■ **Work item**
The copy should run from the line containing "The height and" through the last line of the entries below, exactly as written, with pictures omitted.

■ **Records supplied**

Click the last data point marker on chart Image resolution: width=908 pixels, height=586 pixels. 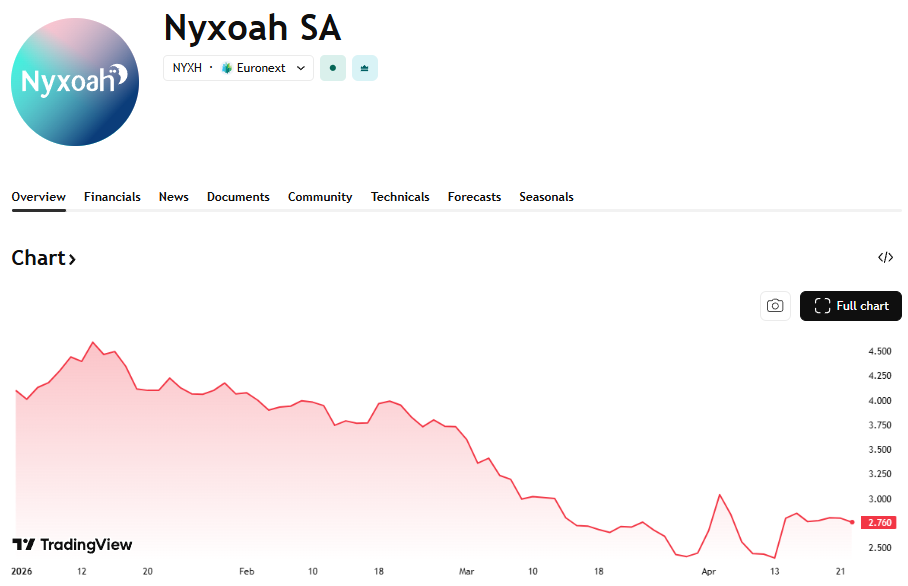(851, 522)
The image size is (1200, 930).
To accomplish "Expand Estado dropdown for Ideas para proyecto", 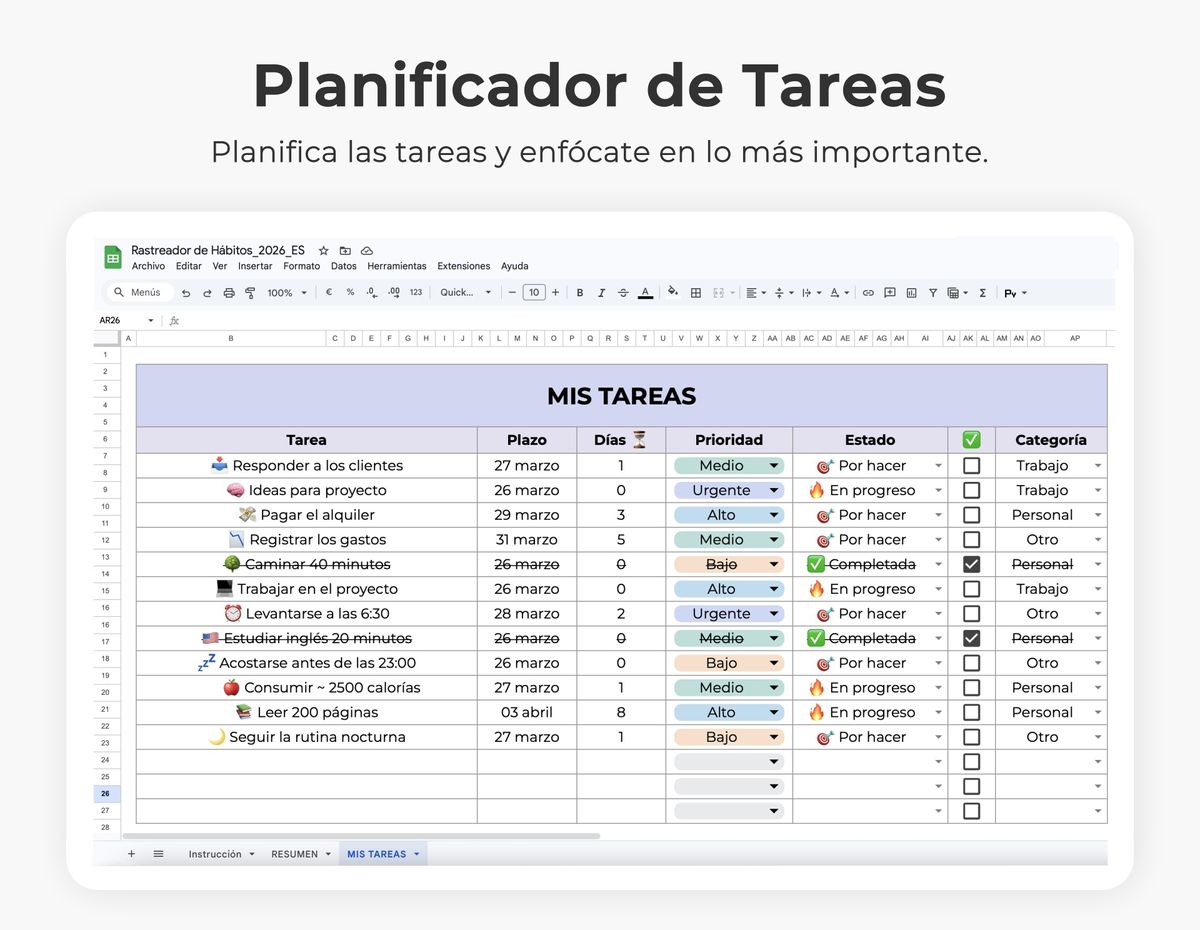I will pyautogui.click(x=938, y=491).
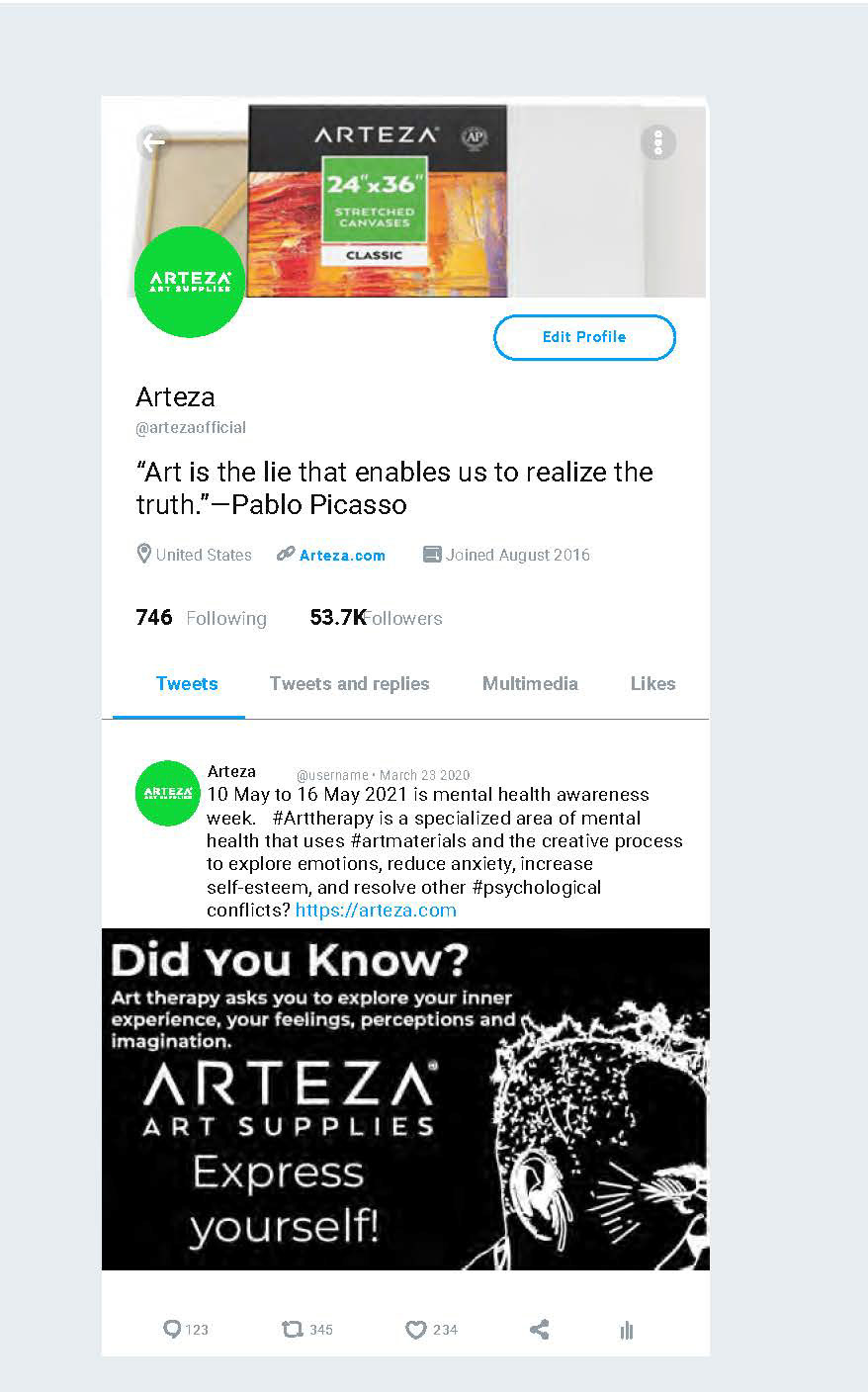This screenshot has width=868, height=1392.
Task: Open the Likes tab
Action: pos(652,683)
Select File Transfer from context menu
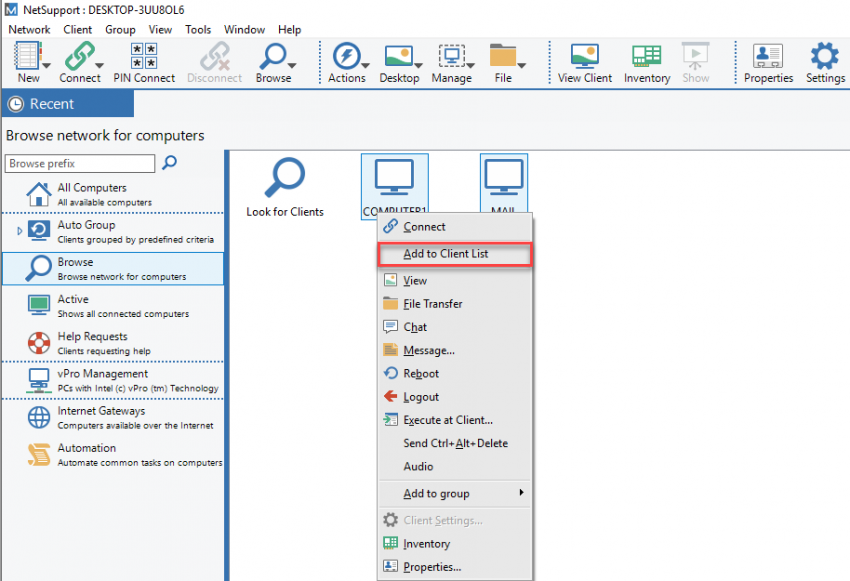Screen dimensions: 850x581 point(432,304)
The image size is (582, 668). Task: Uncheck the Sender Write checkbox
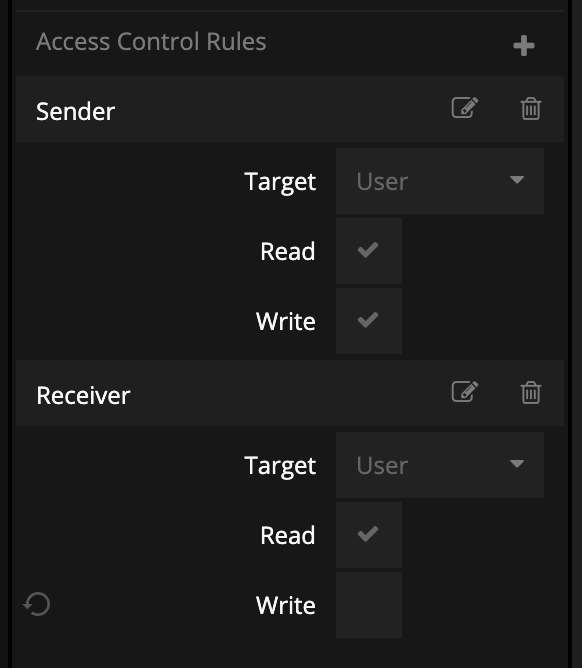pyautogui.click(x=369, y=321)
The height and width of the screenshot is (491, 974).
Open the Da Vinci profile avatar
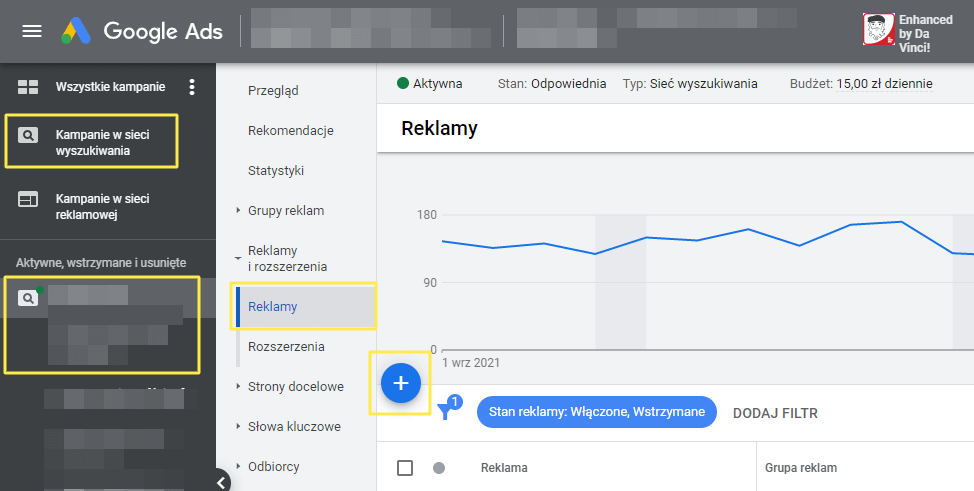tap(879, 29)
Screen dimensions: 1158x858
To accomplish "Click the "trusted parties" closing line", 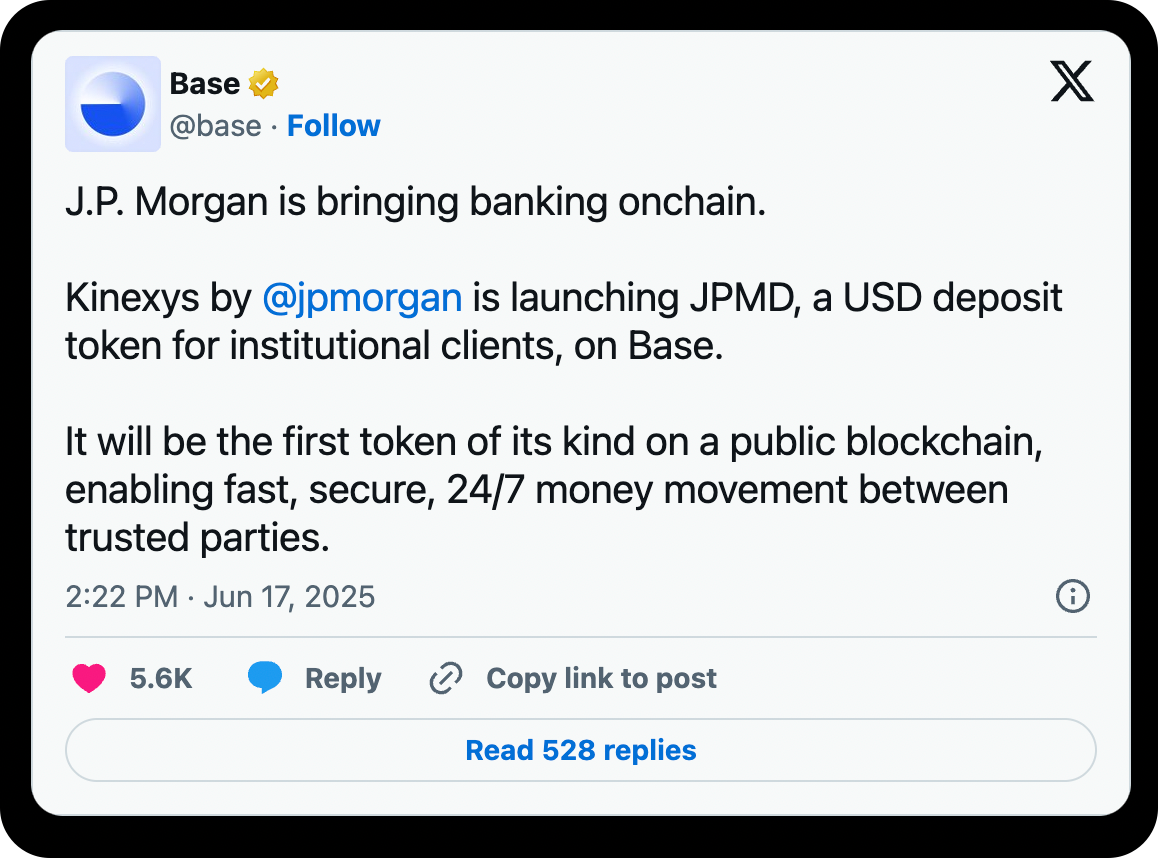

■ **Response area**
The height and width of the screenshot is (491, 974).
Open the Da Vinci profile avatar
tap(879, 29)
Screen dimensions: 1158x858
To accomplish "Click the "trusted parties" closing line", 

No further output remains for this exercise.